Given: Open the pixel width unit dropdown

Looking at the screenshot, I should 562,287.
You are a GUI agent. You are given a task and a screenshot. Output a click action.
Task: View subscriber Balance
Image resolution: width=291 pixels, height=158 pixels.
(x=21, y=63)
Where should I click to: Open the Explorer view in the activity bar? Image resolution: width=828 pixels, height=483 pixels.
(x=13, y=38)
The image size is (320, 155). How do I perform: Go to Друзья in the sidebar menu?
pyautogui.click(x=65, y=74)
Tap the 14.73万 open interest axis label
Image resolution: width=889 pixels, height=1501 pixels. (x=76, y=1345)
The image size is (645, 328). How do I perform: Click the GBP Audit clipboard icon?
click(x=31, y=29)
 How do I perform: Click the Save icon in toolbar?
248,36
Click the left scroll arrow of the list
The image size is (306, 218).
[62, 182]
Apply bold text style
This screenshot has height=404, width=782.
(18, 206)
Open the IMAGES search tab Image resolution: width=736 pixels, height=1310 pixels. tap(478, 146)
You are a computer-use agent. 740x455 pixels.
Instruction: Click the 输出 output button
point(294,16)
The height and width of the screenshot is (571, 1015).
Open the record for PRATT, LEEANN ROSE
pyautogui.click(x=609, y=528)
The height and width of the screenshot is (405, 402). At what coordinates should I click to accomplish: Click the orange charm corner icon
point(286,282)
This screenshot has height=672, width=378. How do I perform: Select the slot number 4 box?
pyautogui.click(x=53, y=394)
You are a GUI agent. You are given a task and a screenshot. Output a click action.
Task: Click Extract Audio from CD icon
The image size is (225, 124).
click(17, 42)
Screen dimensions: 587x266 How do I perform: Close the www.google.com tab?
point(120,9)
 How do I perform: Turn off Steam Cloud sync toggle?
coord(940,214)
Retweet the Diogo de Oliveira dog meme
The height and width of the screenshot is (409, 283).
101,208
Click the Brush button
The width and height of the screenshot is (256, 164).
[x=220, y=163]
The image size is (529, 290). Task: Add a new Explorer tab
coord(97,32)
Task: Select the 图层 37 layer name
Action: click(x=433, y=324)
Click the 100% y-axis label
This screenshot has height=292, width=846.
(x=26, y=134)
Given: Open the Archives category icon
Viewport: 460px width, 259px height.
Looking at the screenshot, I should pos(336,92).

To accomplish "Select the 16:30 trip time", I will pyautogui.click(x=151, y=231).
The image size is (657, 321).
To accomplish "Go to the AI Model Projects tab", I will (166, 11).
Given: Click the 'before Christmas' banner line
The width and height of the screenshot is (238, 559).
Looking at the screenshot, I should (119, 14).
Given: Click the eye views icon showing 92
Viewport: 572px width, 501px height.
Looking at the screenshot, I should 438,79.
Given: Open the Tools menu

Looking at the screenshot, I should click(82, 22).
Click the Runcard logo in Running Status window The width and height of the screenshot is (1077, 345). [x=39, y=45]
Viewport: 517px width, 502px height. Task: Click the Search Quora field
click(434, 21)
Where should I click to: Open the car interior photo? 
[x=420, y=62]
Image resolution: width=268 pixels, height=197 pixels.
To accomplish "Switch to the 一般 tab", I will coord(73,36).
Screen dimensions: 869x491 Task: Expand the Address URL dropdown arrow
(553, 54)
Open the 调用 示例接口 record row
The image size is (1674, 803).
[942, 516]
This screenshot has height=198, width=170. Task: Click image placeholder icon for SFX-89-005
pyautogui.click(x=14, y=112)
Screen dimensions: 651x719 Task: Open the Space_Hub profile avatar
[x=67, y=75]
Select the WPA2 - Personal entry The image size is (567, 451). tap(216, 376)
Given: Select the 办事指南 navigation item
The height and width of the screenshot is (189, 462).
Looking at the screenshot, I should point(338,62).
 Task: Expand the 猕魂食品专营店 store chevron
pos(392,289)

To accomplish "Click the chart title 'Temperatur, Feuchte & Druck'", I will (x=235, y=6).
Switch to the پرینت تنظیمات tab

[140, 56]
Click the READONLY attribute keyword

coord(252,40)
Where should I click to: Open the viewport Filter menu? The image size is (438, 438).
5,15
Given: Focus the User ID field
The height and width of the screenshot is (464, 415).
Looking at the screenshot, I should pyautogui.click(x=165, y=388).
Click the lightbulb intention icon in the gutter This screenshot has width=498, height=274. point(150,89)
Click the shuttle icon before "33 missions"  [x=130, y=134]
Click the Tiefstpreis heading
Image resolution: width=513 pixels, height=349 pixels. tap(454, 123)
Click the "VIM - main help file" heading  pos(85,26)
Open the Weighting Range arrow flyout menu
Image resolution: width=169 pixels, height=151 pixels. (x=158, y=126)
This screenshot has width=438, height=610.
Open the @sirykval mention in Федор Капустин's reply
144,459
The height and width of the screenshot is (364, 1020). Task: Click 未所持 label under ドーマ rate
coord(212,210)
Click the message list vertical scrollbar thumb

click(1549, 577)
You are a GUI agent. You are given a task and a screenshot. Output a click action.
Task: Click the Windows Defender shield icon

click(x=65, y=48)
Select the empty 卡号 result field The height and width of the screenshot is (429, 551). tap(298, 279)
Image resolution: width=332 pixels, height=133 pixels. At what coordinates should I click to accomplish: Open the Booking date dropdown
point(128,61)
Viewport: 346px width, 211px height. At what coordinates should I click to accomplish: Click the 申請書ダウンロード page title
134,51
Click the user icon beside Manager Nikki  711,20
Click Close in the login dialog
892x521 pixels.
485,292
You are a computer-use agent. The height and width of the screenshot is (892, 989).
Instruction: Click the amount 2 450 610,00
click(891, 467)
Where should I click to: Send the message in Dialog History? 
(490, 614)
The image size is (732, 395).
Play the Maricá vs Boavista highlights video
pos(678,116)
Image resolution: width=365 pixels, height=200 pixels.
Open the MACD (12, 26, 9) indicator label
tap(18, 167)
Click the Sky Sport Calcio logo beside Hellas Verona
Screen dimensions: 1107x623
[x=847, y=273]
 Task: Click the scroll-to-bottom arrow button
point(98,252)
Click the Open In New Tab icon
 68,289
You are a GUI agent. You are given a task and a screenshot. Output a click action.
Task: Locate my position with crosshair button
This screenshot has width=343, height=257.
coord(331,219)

····················

[PROMPT] Could you copy every record above exactly as it stands?

[SOLUTION TO THIS EXERCISE]
Given: Open the pixel width unit dropdown

Looking at the screenshot, I should 562,287.
You are a GUI agent. You are given a task and a screenshot. Output a click action.
Task: View subscriber Balance
Image resolution: width=291 pixels, height=158 pixels.
(x=21, y=63)
Where should I click to: Open the Explorer view in the activity bar? Image resolution: width=828 pixels, height=483 pixels.
(x=13, y=38)
The image size is (320, 155). How do I perform: Go to Друзья in the sidebar menu?
pyautogui.click(x=65, y=74)
Tap the 14.73万 open interest axis label
Image resolution: width=889 pixels, height=1501 pixels. (x=76, y=1345)
The image size is (645, 328). How do I perform: Click the GBP Audit clipboard icon?
click(x=31, y=29)
 How do I perform: Click the Save icon in toolbar?
248,36
Click the left scroll arrow of the list
The image size is (306, 218).
[62, 182]
Apply bold text style
This screenshot has height=404, width=782.
(18, 206)
Open the IMAGES search tab Image resolution: width=736 pixels, height=1310 pixels. tap(478, 146)
You are a computer-use agent. 740x455 pixels.
Instruction: Click the 输出 output button
point(294,16)
The height and width of the screenshot is (571, 1015).
Open the record for PRATT, LEEANN ROSE
pyautogui.click(x=609, y=528)
The height and width of the screenshot is (405, 402). At what coordinates should I click to accomplish: Click the orange charm corner icon
point(286,282)
This screenshot has height=672, width=378. How do I perform: Select the slot number 4 box?
pyautogui.click(x=53, y=394)
You are a GUI agent. You are given a task and a screenshot. Output a click action.
Task: Click Extract Audio from CD icon
The image size is (225, 124).
click(17, 42)
Screen dimensions: 587x266 How do I perform: Close the www.google.com tab?
point(120,9)
 How do I perform: Turn off Steam Cloud sync toggle?
coord(940,214)
Retweet the Diogo de Oliveira dog meme
The height and width of the screenshot is (409, 283).
101,208
Click the Brush button
The width and height of the screenshot is (256, 164).
[x=220, y=163]
The image size is (529, 290). Task: Add a new Explorer tab
coord(97,32)
Task: Select the 图层 37 layer name
Action: click(x=433, y=324)
Click the 100% y-axis label
This screenshot has height=292, width=846.
(x=26, y=134)
Given: Open the Archives category icon
Viewport: 460px width, 259px height.
Looking at the screenshot, I should pos(336,92).

To accomplish "Select the 16:30 trip time", I will pyautogui.click(x=151, y=231).
The image size is (657, 321).
To accomplish "Go to the AI Model Projects tab", I will (166, 11).
Given: Click the 'before Christmas' banner line
The width and height of the screenshot is (238, 559).
Looking at the screenshot, I should (119, 14).
Given: Click the eye views icon showing 92
Viewport: 572px width, 501px height.
Looking at the screenshot, I should 438,79.
Given: Open the Tools menu

Looking at the screenshot, I should click(82, 22).
Click the Runcard logo in Running Status window The width and height of the screenshot is (1077, 345). [x=39, y=45]
Viewport: 517px width, 502px height. Task: Click the Search Quora field
click(434, 21)
Where should I click to: Open the car interior photo? 
[x=420, y=62]
Image resolution: width=268 pixels, height=197 pixels.
To accomplish "Switch to the 一般 tab", I will coord(73,36).
Screen dimensions: 869x491 Task: Expand the Address URL dropdown arrow
(553, 54)
Open the 调用 示例接口 record row
The image size is (1674, 803).
[942, 516]
This screenshot has height=198, width=170. Task: Click image placeholder icon for SFX-89-005
pyautogui.click(x=14, y=112)
Screen dimensions: 651x719 Task: Open the Space_Hub profile avatar
[x=67, y=75]
Select the WPA2 - Personal entry The image size is (567, 451). tap(216, 376)
Given: Select the 办事指南 navigation item
The height and width of the screenshot is (189, 462).
Looking at the screenshot, I should point(338,62).
 Task: Expand the 猕魂食品专营店 store chevron
pos(392,289)

To accomplish "Click the chart title 'Temperatur, Feuchte & Druck'", I will (x=235, y=6).
Switch to the پرینت تنظیمات tab

[140, 56]
Click the READONLY attribute keyword

coord(252,40)
Where should I click to: Open the viewport Filter menu? The image size is (438, 438).
5,15
Given: Focus the User ID field
The height and width of the screenshot is (464, 415).
Looking at the screenshot, I should pyautogui.click(x=165, y=388).
Click the lightbulb intention icon in the gutter This screenshot has width=498, height=274. point(150,89)
Click the shuttle icon before "33 missions"  [x=130, y=134]
Click the Tiefstpreis heading
Image resolution: width=513 pixels, height=349 pixels. tap(454, 123)
Click the "VIM - main help file" heading  pos(85,26)
Open the Weighting Range arrow flyout menu
Image resolution: width=169 pixels, height=151 pixels. (x=158, y=126)
This screenshot has width=438, height=610.
Open the @sirykval mention in Федор Капустин's reply
144,459
The height and width of the screenshot is (364, 1020). Task: Click 未所持 label under ドーマ rate
coord(212,210)
Click the message list vertical scrollbar thumb

click(1549, 577)
You are a GUI agent. You are given a task and a screenshot. Output a click action.
Task: Click the Windows Defender shield icon

click(x=65, y=48)
Select the empty 卡号 result field The height and width of the screenshot is (429, 551). tap(298, 279)
Image resolution: width=332 pixels, height=133 pixels. At what coordinates should I click to accomplish: Open the Booking date dropdown
point(128,61)
Viewport: 346px width, 211px height. At what coordinates should I click to accomplish: Click the 申請書ダウンロード page title
134,51
Click the user icon beside Manager Nikki  711,20
Click Close in the login dialog
892x521 pixels.
485,292
You are a computer-use agent. The height and width of the screenshot is (892, 989).
Instruction: Click the amount 2 450 610,00
click(891, 467)
Where should I click to: Send the message in Dialog History? 
(490, 614)
The image size is (732, 395).
Play the Maricá vs Boavista highlights video
pos(678,116)
Image resolution: width=365 pixels, height=200 pixels.
Open the MACD (12, 26, 9) indicator label
tap(18, 167)
Click the Sky Sport Calcio logo beside Hellas Verona
Screen dimensions: 1107x623
[x=847, y=273]
 Task: Click the scroll-to-bottom arrow button
point(98,252)
Click the Open In New Tab icon
 68,289
You are a GUI agent. You are given a task and a screenshot. Output a click action.
Task: Locate my position with crosshair button
This screenshot has width=343, height=257.
coord(331,219)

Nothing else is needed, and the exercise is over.